LARUTAN FIXER RADIOGRAFI


LARUTAN FIXER RADIOGRAFI
ATRO BALI
A)    Definisi Fixer.
Larutan fixer adalah larutan bersifat asam yang digunakan untuk menetapkan bayangan yang  dibangkitkan /terbentuk setelah proses developing dengan cara membuang kristal perak halida (AgBr) yang tidak terkena eksposi.

Setelah melalui tahapan developing kristal perak halida (AgBr) yang tereksposi akan berubah menjadi logam perak metalik yang berwarna hitam dan gambaran utuh telah terbentuk. Dalam keadaan ini, kristal perak halida (AgBr) yang tidak terkena eksposi tidak ikut dibangkitkan oleh larutan developer dan masih berbentuk kristal perak halida (AgBr) di dalam emulsi film sebagai bahan yang peka terhadap cahaya dan tidak larut dalam air. Keberadaan kristal perak halida (AgBr) yang tidak tereksposi ini justru akan mengganggu gambaran tampak, karena apabila film yang mengandung gambaran tampak hasil dari proses developing terkena cahaya maka kristal perak halida (AgBr) akan bereaksi membentuk perak metalik yang akan menghitamkan film, selain itu kandungan perak halida (AgBr) di dalam emulsi film tidak larut di dalam air dan untuk menghilangkannya diperlukan cara khusus. Untuk itu diperlukan proses fixing yang memiliki tujuan sebagai berikut :
1.   Menetapkan dan membuat gambaran tampak menjadi permanen dengan menghilangkan kandungan perak halida (AgBr) di dalam emulsi film dengan cara mengubahnya menjadi materi yang dapat larut di dalam air (misalnya sodium sulfat dari asam monoargento dithiosulfat Na3Ag(S2O3)2) dan amonium sulfat dari asam monoargento dithiosulfat     ((NH4)3Ag(S2O3)2).
2.   Menghentikan kerja dari larutan developer dalam proses pembangkitan.
3.   Mengeraskan emulsi film agar tidak mudah rusak dan mengendalikan pembengkakan akibat penyerapan uap air. 

B)    Komponen larutan fixer dan masing-masing peranannya.
Larutan fixing memiliki komponen sebagai berikut :
1.      Fixing agent (agen  fiksasi)
Fixing agen adalah bahan yang mampu mengkonversi senyawa perak halida (AgBr) menjadi senyawa yang larut dalam air.

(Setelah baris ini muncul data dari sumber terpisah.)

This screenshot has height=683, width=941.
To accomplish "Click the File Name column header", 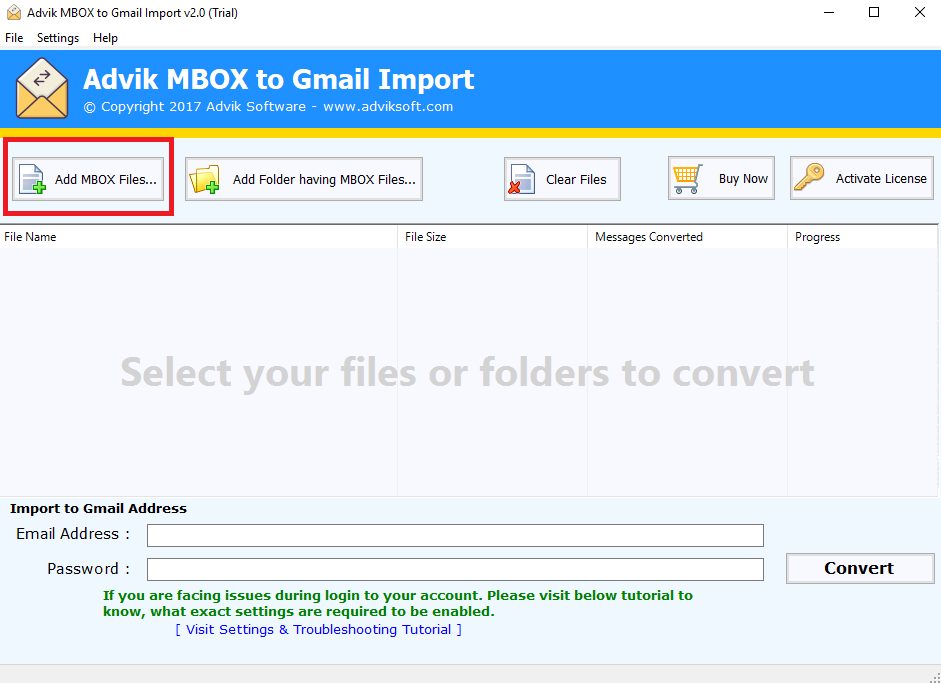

Beberapa tugas/ fungsi dari fixing agen adalah :
            a. bereaksi dengan perak halida menjadi senyawa yang larut dalam air.
            b. tidak merusak gelatin.
c. tidak meninggalkan efek yang berarti pada gambaran tampak yang                          terbentuk.
Bahan yang digunakan sebagai fixing agent diantaranya adalah :
SODIUM THIOSULFAT (Na2S2O3)
Sodium thiosulfat adalah fixing agen yang paling umum digunakan, biasa dikenal dengan nama hypo. Reaksi antara hypo dengan perak halida menghasilkan zat polysillabic (banyak/ bersuku-suku) yang larut dalam air

Na2S2O3    +     AgBr --->  Na3Ag(S2O3)2   +    NaBr


sodium thiosulfat + perak halida menjadi sodium sulfat dari asam mono argento dithiosulfat  + sodium bromida             
           
Dibuat dengan melarutkan sodium thiosulfat bubuk dalam air, namun dapat juga dengan mencampurkan sodium thiosulfat cair dengan air. Efek yang terjadi pada saat berhadapan langsung dengan zat ini adalah rasa tajam di belakang mulut.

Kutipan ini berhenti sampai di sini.